A judge has dismissed a complaint from cheat provider AimJunkies against Destiny 2 developer Bungie.
As reported by TorrentFreak, US District Court Judge Thomas Zilly ruled that AimJunkies has failed to prove that Bungie illegally accessed the personal laptop of James May, one of the company's managers.
This was the main argument in AimJunkies' countersuit, which had been filed in September.
AimJunkies owner Phoenix Digital Group then argued that Bungie hacked into May's laptop between 2019 and 2021, breaking Destiny 2's Limited Software License Agreement by doing so, as well as AimJunkies' terms of service, and the Digital Millennium Copyright Act's anti-circumvention provisions.

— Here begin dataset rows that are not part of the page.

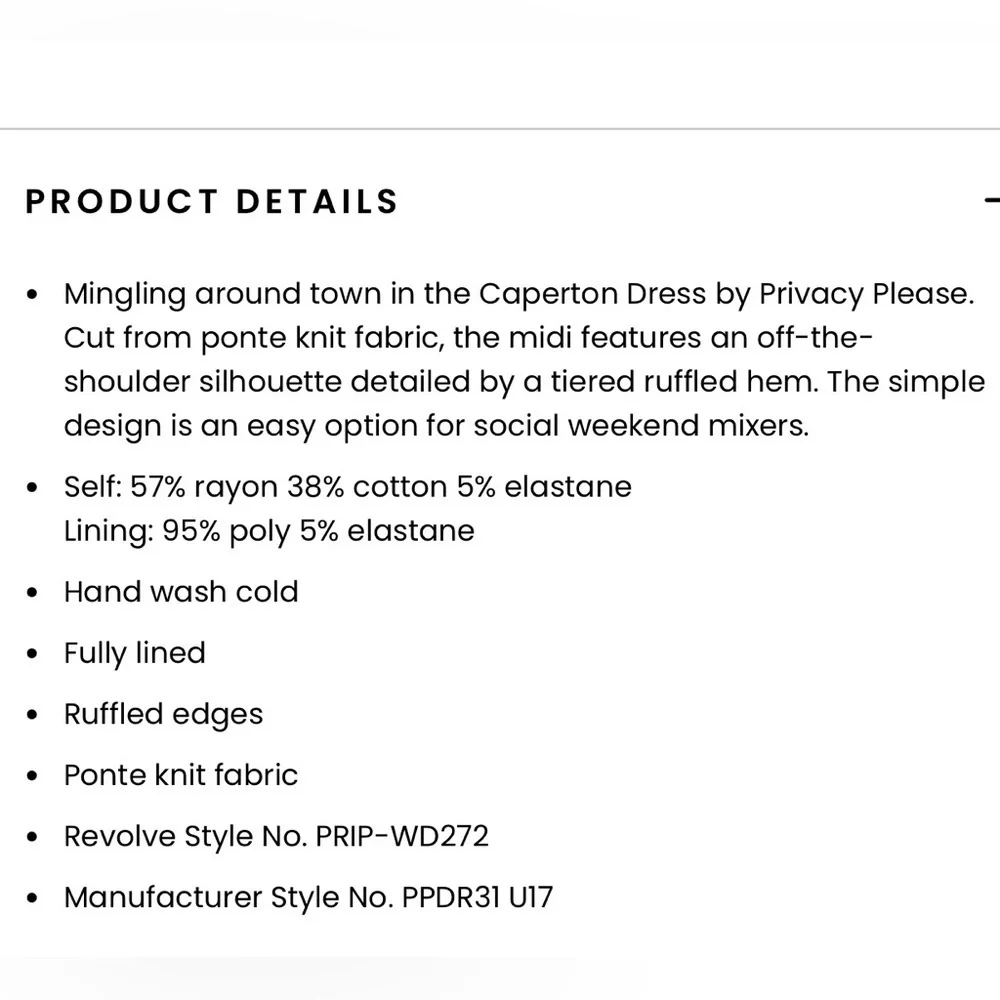
Task: Click the Self fabric composition line
Action: pos(347,487)
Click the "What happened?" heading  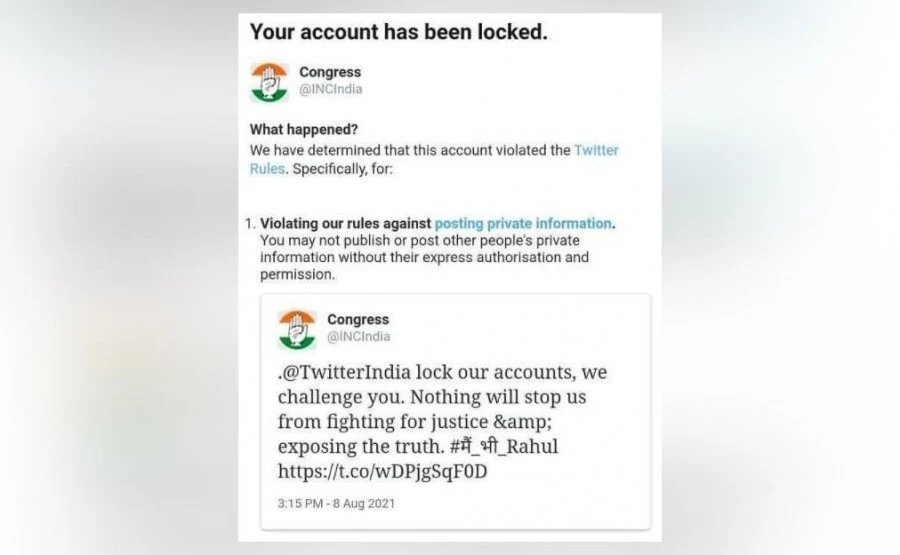pyautogui.click(x=304, y=130)
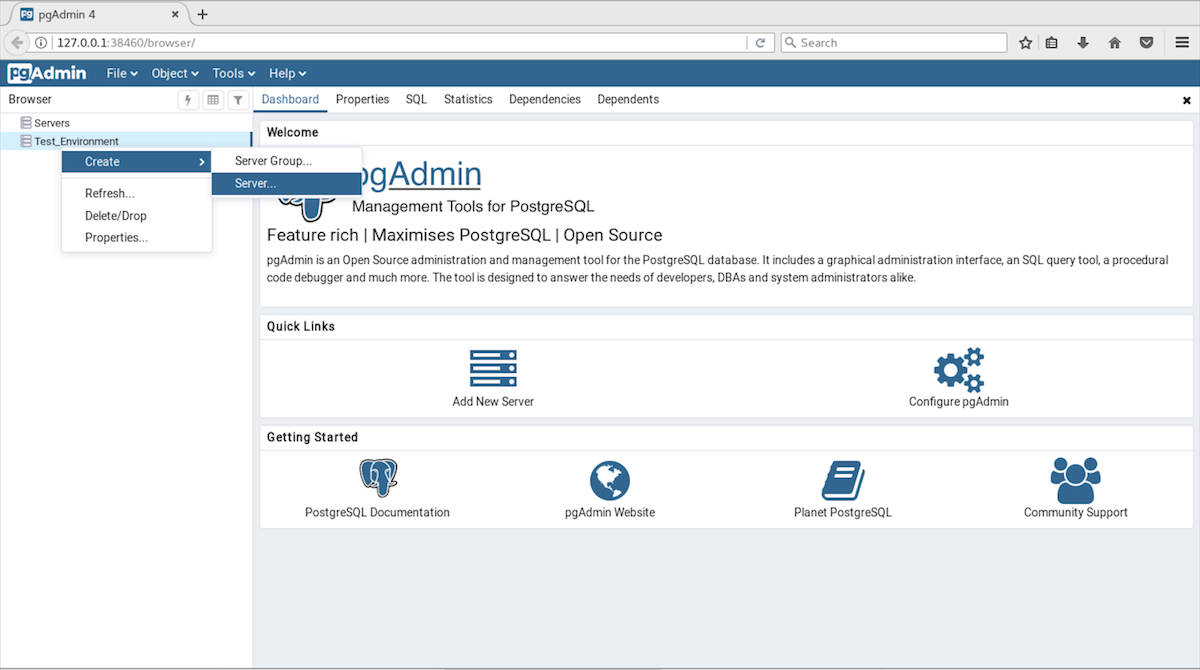
Task: Click the Query Tool lightning icon
Action: pos(188,100)
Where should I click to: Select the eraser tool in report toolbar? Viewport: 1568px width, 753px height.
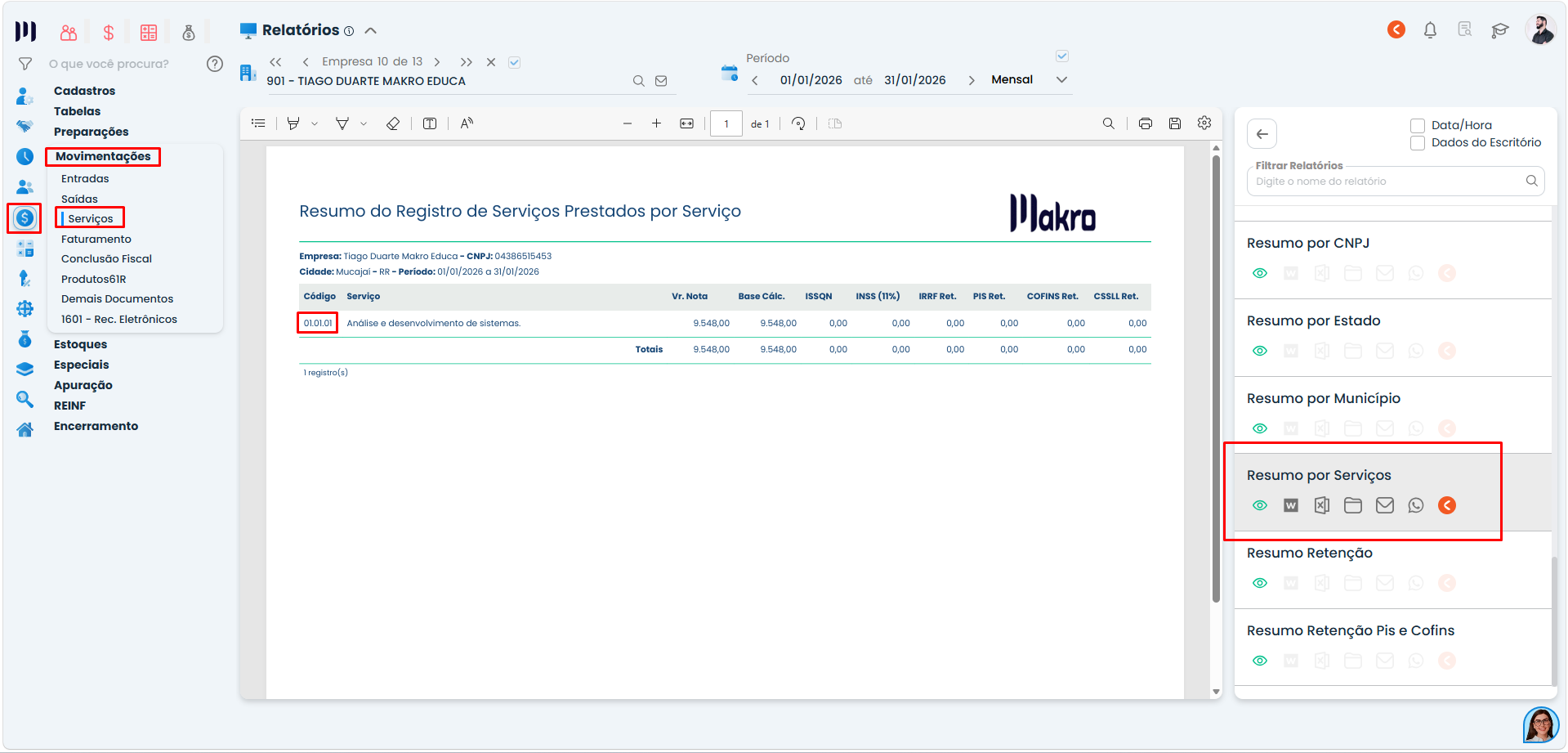[393, 123]
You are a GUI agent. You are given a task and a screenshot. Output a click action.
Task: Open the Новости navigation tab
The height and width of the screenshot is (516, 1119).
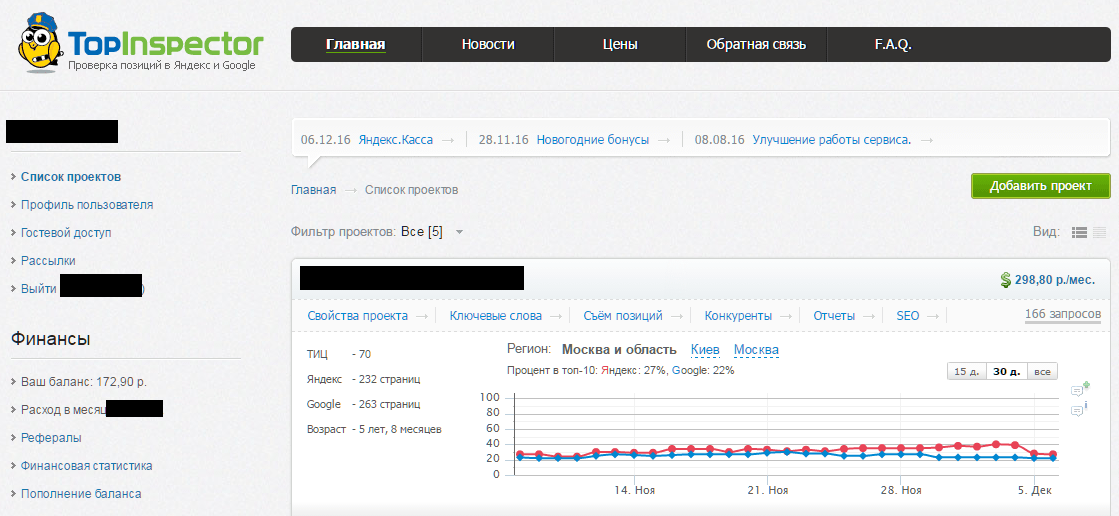[x=488, y=44]
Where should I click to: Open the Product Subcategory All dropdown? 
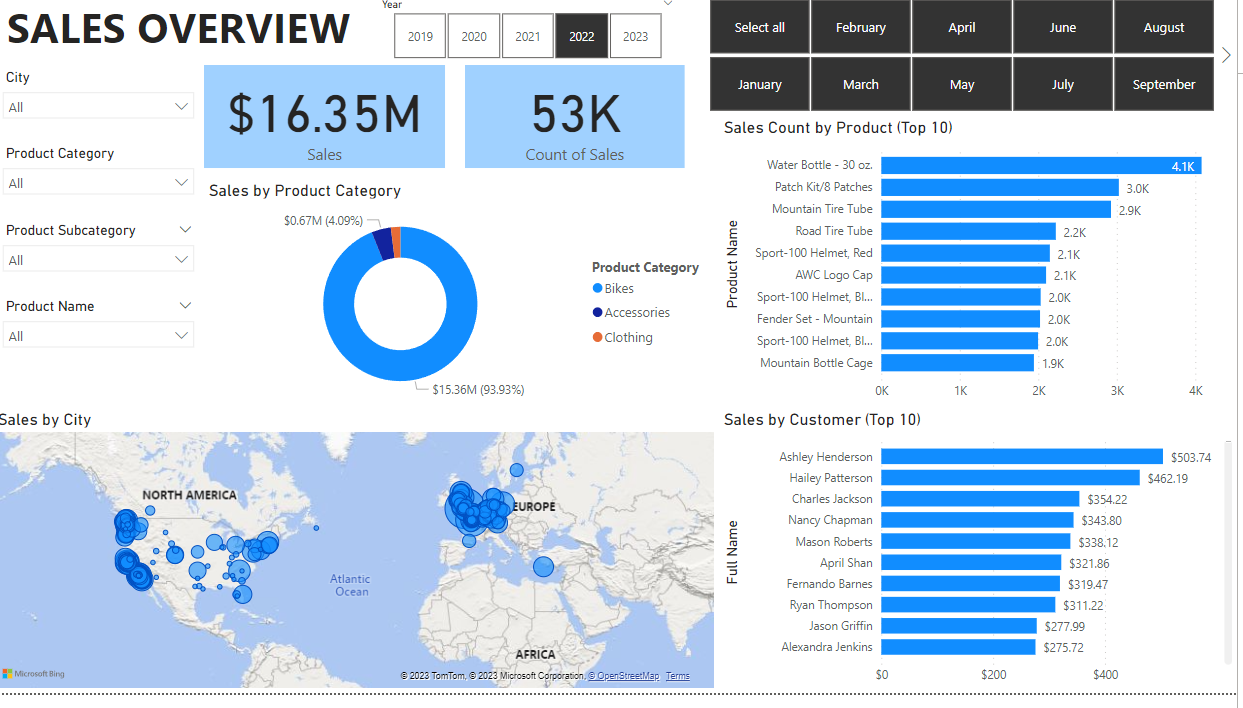pos(98,260)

"May has failed to sufficiently allege that Bungie accessed his personal computer and files without authorisation," the ruling said. "To support his allegation that Bungie accessed his personal computer, May relies on a document that Bungie purportedly produced during discovery in this matter.
"May, however, does not explain what this document is or how it evidences instances in which Bungie allegedly accessed his computer without authorisation and downloaded his personal information."
It continued: "Importantly, neither May nor Phoenix Digital allege that Bungie accessed any copyrighted work. Further, Phoenix Digital has not pleaded any facts to support that its 'loader software' was protected by a technological measure."
Despite the dismissal, AimJunkies could still amend and refile the countersuit if it wants to.
An original suit had been filed by Bungie for copyright infringement against the Destiny 2 cheat provider earlier this year. The case was dismissed in April as a judge said the studio failed to prove AimJunkies infringed upon Bungie's trademarks.
Bungie re-filed its lawsuit, with AimJunkies ultimately asking for the judge to dismiss the lawsuit (which was rejected in August before the countersuit was filed).